E desligaram. Mas ele não apareceria, pelo menos não imediatamente, não faria a vontade de sua mãe e nem de seu pai, se é que o velho realmente queria vê-lo. Se é que ele tivesse algo especial para dizer, algo que não fosse a ladainha de sempre, os confusos conselhos de uma mente deteriorada, as insinuações de que o filho deveria seguir seus caminhos tortos do álcool e mulheres fáceis.


Ele tinha provas e precisava estudar, mas seus pais, ao invés de incentivá-lo, ficavam choramingando em camas de hospital e interrompendo com ligações indesejadas de revoltante chantagem emocional. Depois de impregnado por estes pensamentos, Jorge não conseguiu mais convergir a atenção para o que quer que fosse, muito menos para os estudos, que tanto raciocínio demandavam. Deixou o livro aberto na mesma página, para retomar às cinco da manhã no sábado. Sentou-se à cama e, para a própria surpresa, estava consternado. Era um sentimento muito inapropriado na opinião dele e, se não inédito, era algo que há tempos não sentia, um súbito incômodo numa indesejável intensidade.

O pior de tudo era que não conseguia identificar os pensamentos. Imagens carregadas passavam por sua mente como carros de corrida, borrões de uma sensação opressiva, que lhe dominava. Malditos aqueles que quebram o equilíbrio trazido pelo comodismo, malditos os que mostram que no mundo existem mais coisas além daquelas que garantem o nosso conforto. Fugir não adianta, pois a fuga nunca é completa, uma vez conhecidas, essas coisas nunca vão embora.

Assim eram os nós que Jorge mantinha no seio de sua família. Esses foram os motivos pelos quais Jorge já havia desistido há anos de ser uma pessoa normal e completa.

Matheus voltou, de banho tomado, já preparado para dormir:

“Porra meu, o Otávio é um sacana, falou que ia me chamar pra balada hoje, mas me deu o cano. Eu acho que vou dormir mesmo, aí amanhã eu ligo pra... aconteceu alguma coisa?”

“...”

“Eu ouvi o telefone do chuveiro, era o Otávio?”

“Não, Matheus, era minha mãe.”

“Sua mãe? Fazia tempo que ela não ligava hein, como ela está?”

“Ligou pra avisar que meu pai tá no hospital. Tá internado por causa do fígado.”

“Hmmm, bem, e ela quer que você vá até lá e você não quer ir, certo?”

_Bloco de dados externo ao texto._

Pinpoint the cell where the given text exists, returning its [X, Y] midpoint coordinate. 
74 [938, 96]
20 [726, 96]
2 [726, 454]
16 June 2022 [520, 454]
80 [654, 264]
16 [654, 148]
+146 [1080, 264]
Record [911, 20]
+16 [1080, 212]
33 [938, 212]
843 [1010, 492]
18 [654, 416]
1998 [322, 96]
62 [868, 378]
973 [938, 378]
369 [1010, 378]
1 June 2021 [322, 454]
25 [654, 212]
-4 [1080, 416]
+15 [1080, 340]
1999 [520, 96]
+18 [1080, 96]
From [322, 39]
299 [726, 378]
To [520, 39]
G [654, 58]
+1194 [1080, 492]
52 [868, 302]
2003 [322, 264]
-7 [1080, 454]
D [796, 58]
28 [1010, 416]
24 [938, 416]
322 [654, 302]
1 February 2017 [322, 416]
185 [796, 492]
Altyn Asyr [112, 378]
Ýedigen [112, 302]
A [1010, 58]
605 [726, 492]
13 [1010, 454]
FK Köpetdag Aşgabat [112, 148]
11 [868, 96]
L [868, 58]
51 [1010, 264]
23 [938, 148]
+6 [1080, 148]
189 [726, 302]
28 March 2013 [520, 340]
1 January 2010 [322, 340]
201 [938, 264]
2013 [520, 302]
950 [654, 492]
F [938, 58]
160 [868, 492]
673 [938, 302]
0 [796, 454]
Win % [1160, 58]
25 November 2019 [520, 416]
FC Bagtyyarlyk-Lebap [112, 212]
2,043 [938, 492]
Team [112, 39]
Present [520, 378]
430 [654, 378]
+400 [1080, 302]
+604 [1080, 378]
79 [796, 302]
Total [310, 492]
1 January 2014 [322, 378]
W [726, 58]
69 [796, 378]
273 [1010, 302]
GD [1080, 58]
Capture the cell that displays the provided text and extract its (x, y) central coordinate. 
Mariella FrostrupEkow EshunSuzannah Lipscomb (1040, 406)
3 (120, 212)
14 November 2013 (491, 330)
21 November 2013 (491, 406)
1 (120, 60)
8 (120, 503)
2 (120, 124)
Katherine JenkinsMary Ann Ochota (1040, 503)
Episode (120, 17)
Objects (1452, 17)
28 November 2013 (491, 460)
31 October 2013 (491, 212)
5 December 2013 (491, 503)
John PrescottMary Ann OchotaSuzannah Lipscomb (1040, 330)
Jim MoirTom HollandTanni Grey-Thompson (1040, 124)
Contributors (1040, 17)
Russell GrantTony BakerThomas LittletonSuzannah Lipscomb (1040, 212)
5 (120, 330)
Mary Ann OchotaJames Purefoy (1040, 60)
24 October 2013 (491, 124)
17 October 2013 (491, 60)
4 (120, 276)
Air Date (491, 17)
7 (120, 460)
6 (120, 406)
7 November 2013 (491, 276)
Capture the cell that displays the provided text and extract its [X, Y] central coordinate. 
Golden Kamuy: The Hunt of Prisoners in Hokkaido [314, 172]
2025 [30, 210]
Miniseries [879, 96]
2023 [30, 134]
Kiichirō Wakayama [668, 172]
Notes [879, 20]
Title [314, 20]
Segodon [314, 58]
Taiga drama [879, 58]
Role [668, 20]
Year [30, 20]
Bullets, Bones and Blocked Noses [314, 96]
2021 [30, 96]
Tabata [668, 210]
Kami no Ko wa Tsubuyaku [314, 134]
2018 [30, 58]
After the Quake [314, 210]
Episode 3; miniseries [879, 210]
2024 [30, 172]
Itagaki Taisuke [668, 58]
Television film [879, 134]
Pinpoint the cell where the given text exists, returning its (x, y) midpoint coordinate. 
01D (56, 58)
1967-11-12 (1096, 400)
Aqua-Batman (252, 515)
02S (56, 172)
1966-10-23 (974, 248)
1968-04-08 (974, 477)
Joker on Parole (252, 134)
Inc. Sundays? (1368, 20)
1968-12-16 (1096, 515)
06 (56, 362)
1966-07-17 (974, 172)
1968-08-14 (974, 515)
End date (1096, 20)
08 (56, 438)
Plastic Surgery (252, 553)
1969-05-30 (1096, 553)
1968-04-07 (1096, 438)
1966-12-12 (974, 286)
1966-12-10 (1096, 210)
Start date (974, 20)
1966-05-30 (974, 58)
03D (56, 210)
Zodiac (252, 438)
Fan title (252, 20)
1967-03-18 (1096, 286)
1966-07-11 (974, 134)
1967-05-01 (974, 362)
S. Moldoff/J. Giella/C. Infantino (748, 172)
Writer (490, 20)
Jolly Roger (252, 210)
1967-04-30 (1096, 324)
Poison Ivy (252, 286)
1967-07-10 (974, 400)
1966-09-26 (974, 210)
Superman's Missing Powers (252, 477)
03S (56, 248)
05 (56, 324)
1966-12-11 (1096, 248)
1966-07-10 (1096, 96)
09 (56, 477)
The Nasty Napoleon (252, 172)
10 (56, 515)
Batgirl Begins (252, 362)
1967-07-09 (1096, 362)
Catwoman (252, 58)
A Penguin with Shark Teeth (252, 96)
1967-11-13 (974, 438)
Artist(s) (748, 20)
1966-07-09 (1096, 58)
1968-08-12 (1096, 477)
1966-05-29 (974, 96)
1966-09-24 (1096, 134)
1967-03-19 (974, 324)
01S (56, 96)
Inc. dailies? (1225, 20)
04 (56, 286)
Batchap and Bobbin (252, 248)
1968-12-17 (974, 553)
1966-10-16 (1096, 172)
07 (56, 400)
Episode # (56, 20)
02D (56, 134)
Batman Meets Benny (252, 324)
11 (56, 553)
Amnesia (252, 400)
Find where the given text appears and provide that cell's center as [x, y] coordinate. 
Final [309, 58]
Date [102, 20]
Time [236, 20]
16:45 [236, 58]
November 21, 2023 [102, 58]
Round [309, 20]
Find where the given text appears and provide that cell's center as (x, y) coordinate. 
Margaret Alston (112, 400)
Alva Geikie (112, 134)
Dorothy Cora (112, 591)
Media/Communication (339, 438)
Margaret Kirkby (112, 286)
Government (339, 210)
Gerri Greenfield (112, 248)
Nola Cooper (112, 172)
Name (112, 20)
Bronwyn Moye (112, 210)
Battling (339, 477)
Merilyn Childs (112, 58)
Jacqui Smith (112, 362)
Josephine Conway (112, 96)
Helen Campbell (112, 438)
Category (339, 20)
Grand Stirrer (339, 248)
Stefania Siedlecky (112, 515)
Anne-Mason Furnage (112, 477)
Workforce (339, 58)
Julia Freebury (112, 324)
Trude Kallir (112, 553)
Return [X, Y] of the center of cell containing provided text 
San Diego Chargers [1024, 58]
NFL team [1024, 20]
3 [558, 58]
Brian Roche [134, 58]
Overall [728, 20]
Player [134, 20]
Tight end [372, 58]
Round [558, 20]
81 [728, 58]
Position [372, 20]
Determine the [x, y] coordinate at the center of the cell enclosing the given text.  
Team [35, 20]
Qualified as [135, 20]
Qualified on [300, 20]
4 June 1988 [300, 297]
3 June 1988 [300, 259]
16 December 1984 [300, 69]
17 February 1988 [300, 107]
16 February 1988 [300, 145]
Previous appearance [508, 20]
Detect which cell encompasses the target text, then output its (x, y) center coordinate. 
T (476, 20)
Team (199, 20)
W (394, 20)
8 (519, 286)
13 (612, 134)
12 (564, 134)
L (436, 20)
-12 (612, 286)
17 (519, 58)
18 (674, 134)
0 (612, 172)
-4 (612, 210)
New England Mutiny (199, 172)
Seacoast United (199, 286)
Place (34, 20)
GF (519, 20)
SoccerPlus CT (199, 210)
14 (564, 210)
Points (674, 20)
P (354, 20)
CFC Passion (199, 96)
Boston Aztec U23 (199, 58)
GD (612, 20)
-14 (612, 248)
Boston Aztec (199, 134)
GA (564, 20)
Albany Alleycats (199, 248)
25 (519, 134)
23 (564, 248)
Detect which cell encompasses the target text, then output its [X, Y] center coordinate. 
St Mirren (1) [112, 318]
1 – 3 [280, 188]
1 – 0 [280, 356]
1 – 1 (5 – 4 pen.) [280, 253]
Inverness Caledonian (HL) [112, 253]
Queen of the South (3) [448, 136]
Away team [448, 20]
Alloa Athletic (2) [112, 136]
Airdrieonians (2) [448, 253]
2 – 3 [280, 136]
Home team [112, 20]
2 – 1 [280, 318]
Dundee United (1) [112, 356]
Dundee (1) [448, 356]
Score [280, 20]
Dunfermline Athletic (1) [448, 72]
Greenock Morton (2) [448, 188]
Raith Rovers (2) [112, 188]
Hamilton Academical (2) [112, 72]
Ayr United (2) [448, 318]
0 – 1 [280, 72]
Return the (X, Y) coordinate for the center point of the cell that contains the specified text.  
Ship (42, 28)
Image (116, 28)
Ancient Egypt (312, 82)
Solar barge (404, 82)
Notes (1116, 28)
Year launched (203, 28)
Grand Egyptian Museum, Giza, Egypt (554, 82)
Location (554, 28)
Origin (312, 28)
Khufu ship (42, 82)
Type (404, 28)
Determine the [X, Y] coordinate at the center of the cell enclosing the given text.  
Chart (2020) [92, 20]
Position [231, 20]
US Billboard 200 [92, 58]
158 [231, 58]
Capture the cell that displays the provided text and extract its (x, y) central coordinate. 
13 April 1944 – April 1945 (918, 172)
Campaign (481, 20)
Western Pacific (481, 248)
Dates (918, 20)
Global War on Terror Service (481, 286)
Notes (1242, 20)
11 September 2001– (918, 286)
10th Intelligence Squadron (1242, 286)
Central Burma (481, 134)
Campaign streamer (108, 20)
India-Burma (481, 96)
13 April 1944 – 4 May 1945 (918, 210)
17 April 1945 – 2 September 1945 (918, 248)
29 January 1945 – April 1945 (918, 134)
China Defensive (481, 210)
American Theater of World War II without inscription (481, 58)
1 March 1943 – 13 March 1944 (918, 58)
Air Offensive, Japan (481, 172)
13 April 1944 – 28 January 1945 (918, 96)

Estas palavras deixaram Jorge surpreso, marcadamente insatisfeito por terem mostrado que ele havia se tornado alguém tão previsível aos olhos de outra pessoa. Por outro lado, uma pequena satisfação gerava um conflito dentro de si, um inegável conforto oriundo da constatação de que ele era observado, o alvo da preocupação de um bom amigo. Como era gente boa o Matheus, conseguia tocar até as almas mais imaturas e ariscas.

“Sabe, não é que eu não quero ir Matheus... é que, é que...”

“Dá uma pensada nisso aí, amigo. Eu vou pegar cerveja pra gente, aí você me fala.”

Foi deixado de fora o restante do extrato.